Differences between FreeLing 3 and 4?

Submitted by koichi on Mon, 05/23/2016 - 11:41
Forums

We can see the new features of FreeLing 4 here:
http://nlp.lsi.upc.edu/freeling/node/27

But is there any other significant changes in specifications of FreeLing 3 and 4? Can we use FreeLing 4 as a drop in replacement for FreeLing 3?

Many Thanks,

There are significant changes, thought the impact will depend on how do you use freeling and/or its output.

If you call the library from your own program, the API has important changes. You will need to adapt some of your code and recompile.

Regarding output produced by FreeLing, several tagsets have been changed, so some words may receive different tags than in 3.1 (e.g. possessive adjectives for most latin languages, prepositions in some languages, etc)

I use “analyzer” to perform tokenization, morphological analysis and PoS tagging mainly.
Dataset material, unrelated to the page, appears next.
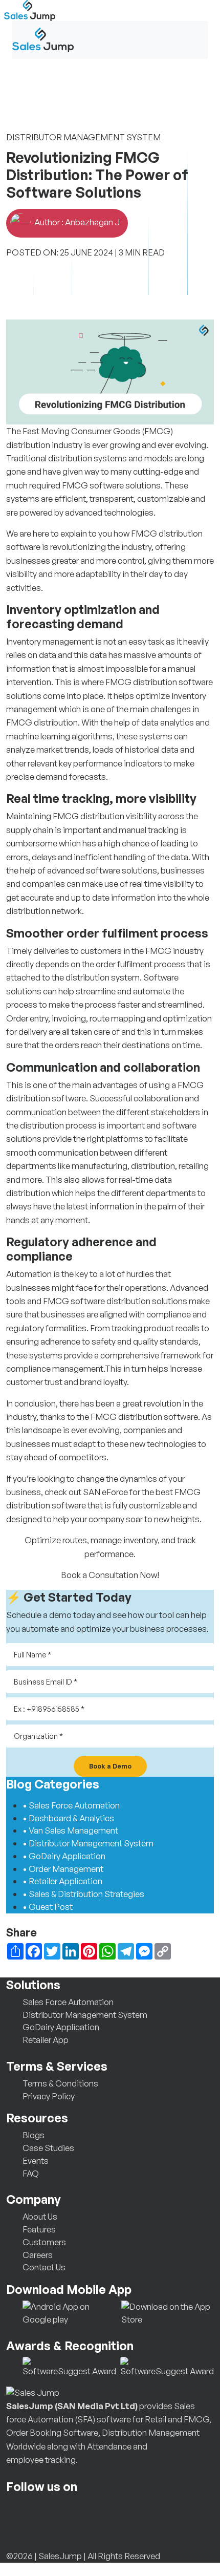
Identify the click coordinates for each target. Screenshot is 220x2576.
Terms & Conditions (60, 2083)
Target languages are CA, EN, ES, FR, IT, PT, RU and DE.

So I have to closely check “FreeLing Tagset Description” section of the manual.
https://talp-upc.gitbooks.io/freeling-user-manual/content/tagsets.html

If you have any more advices to people who switch from FreeLing 3 to 4, please let us know.

Thanks!

Yes, it is a good idea to check the tagsets.

You can compare the file "tagset.dat" in each language data directory with the same file in 3.1 to have a fine view of the changes.
File format is described in https://talp-upc.gitbooks.io/freeling-user-manual/content/modules/tagse…

If you use parsing, you may be interested in checking the results of the new statistical parsers. They are slower, but provide more robust analysis, specially in long sentences.